Ist die Geschichte nur eine Reihe von zufällig und gesetzlos ablaufenden Ereignissen? Ist sie eine gerade Linie der Entwicklung und des Fortschritts – mit der liberalen kapitalistischen Demokratie als Endpunkt? Oder ist es etwas ganz anderes?
Ein wissenschaftliches Verständnis der Geschichte ist für jeden Kommunisten ein unersetzliches Werkzeug. In diesem Vortrag wird Josh Holroyd die Grundprinzipien des historischen Materialismus darlegen, der die Geschichte als dialektischen Prozess betrachtet, der nicht von den Ideen der ‘großen Männer’, sondern von der Entwicklung der Produktivkräfte und des Klassenkampfes angetrieben wird.

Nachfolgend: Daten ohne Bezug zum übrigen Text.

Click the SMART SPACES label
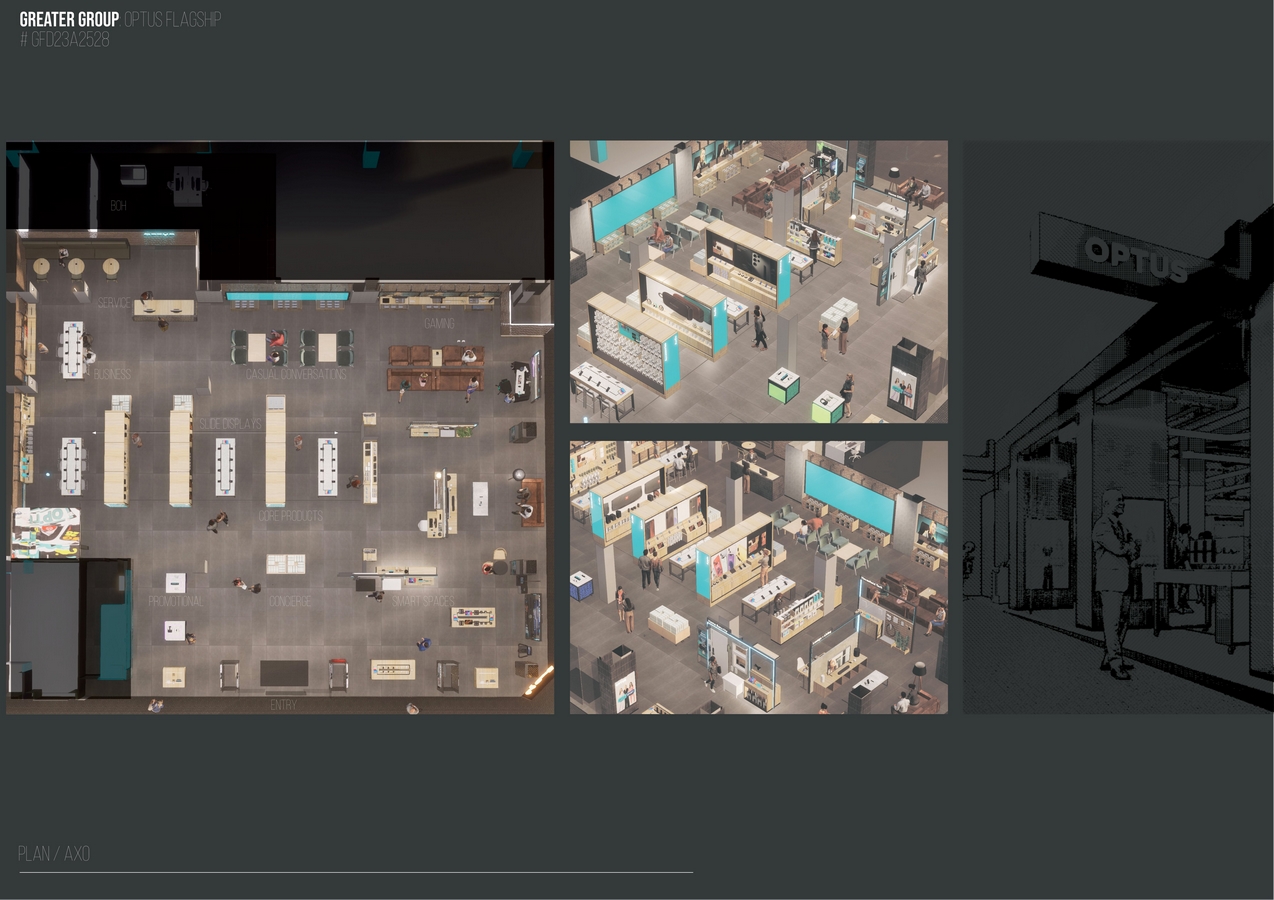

Anstatt einer geraden Linie oder eines sich endlos wiederholenden Kreislaufs bewegt sich die Geschichte durch Widersprüche. Perioden des Fortschritts werden von Verfall gefolgt, und neue, höhere Gesellschaftsformen entstehen schließlich aus den alten, die ihre fortschrittliche Rolle erschöpft haben.
Dieses Ringen von Neuem gegen Altes und unsere eigene Rolle darin zu verstehen, ist heute eine wesentliche Aufgabe für Kommunisten.